Ruth told me that one of the hardest adjustments to life in a wheelchair is coming to terms with the fact that you have become "invisible" to the vast majority of the population. That she simply would not be SEEN and noticed by other people because she was no longer at their eye level and their usual field of vision.


Ruth’s story alone has changed my life. She has taught me how to give the GIFT of respect by consciously seeing, noticing, and acknowledging “invisible people” with a pleasant greeting.


Almost every time I am in a supermarket and I see someone in a wheelchair, I try to always make a point to make eye contact with them, and to acknowledge them with kindness.


Several years ago, I heard this entire concept put another way.


“There are two types of people in the world.


First, there are those who enter a room, and by their body language announce to everyone, ‘Well, here I am!’.


And then there are people who enter the same room, make eye contact with another person, and state, ‘Well, there you are!’”


This world has a borderline infinite number of “Here I am!” type of people. They're a dime a dozen.


Be one of the rare “There you are!” type of people.


Be the type of person who walks into a room and SEES the people others are overlooking.


Be the unique person in a room that brings healing energy to it by liberally passing out the GIFT of respect by SEEING others.


To you, no one is invisible.


Next time: 7 Ways to Give the Gift of R.E.S.P.E.C.T. - #4 - PROTECT.

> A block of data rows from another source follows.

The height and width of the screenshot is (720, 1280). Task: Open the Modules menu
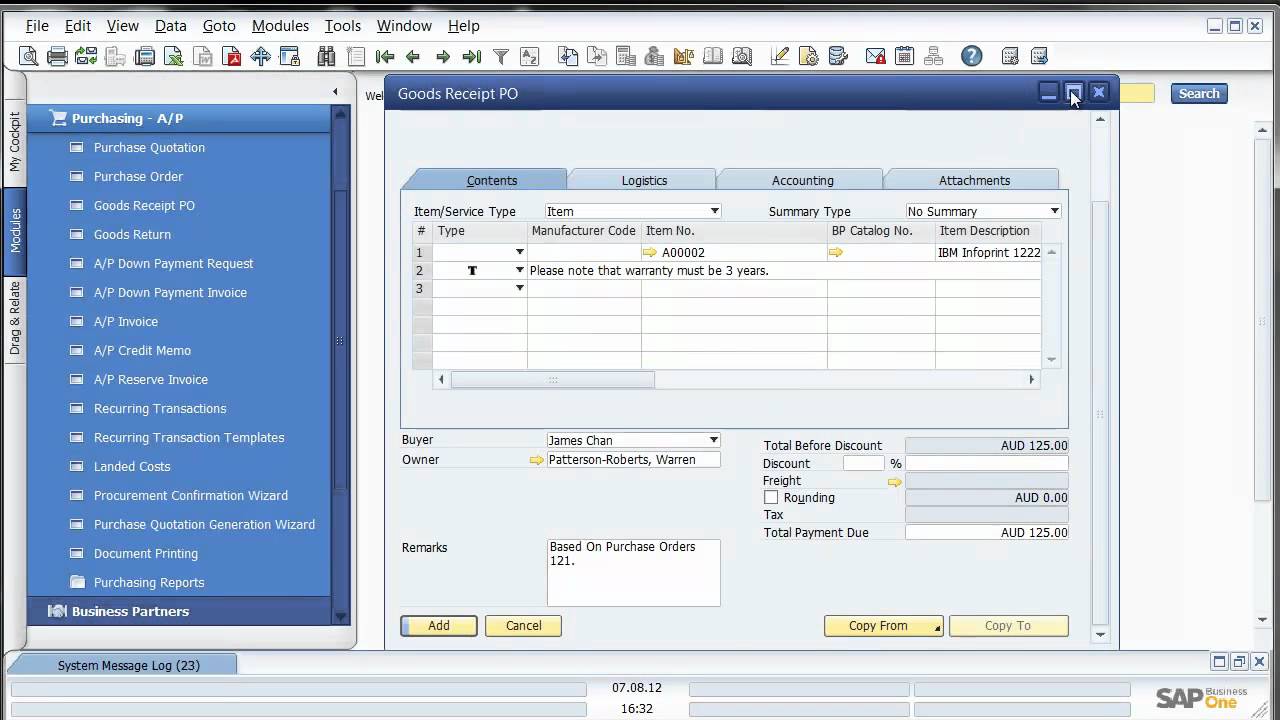coord(280,26)
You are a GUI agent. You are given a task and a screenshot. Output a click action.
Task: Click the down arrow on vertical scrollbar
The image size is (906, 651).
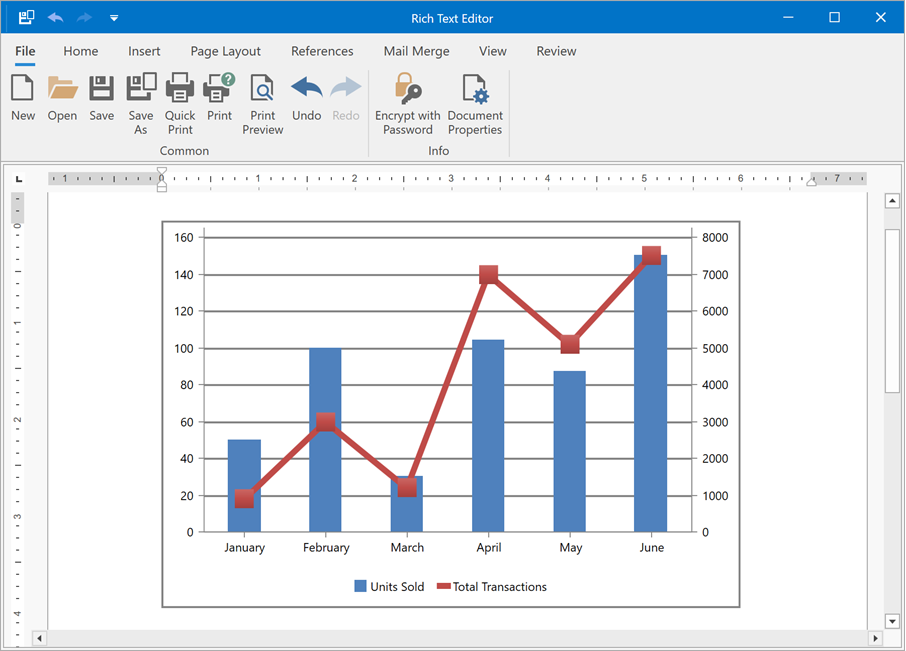pyautogui.click(x=893, y=621)
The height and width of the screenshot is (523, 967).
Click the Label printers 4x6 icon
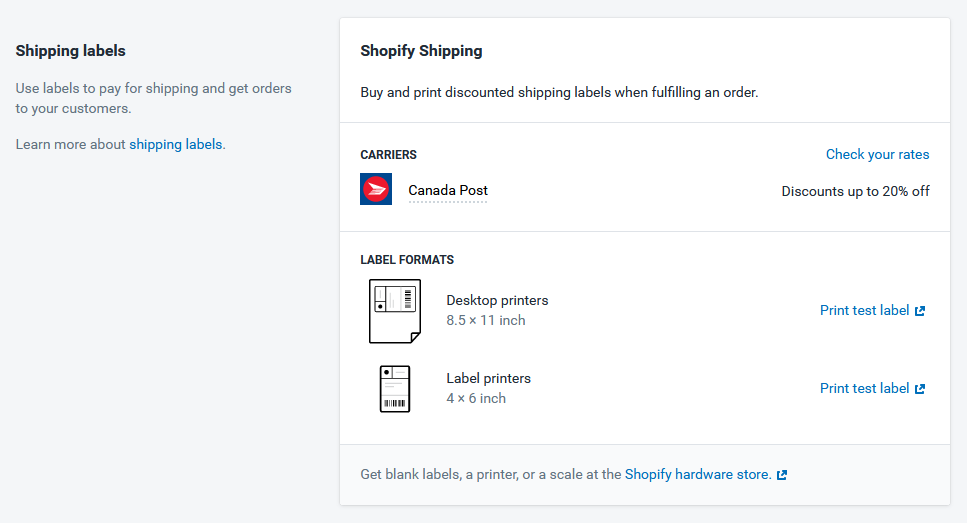[x=395, y=389]
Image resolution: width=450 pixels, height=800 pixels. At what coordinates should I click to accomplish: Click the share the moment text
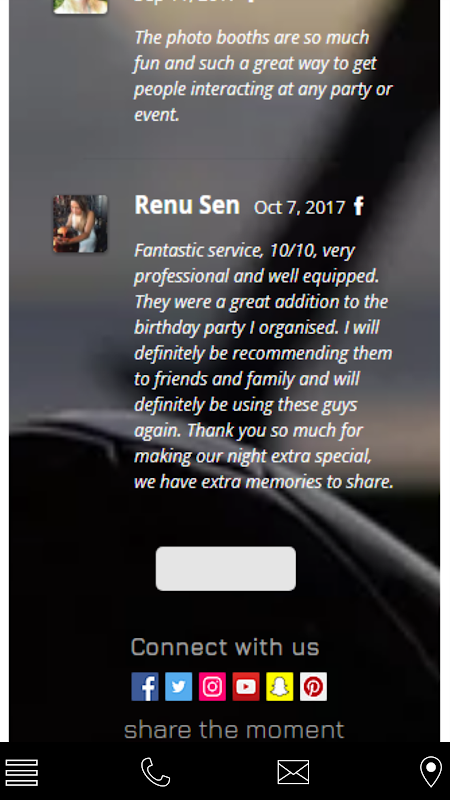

R = Receive – love and accept others for who they are.

E = Equalize – stand beside others as equals. Not above them. Not below them.

S = See – Notice others. Don’t treat others like they’re invisible.

P = Protect – Stick up for others. Never bully another human being.

E = Empathize – Listen to the stories of others. Try to feel what they feel.

C = Compliment – People crave affirmation. Compliment them.

T = Thank – People crave appreciation. Thank them.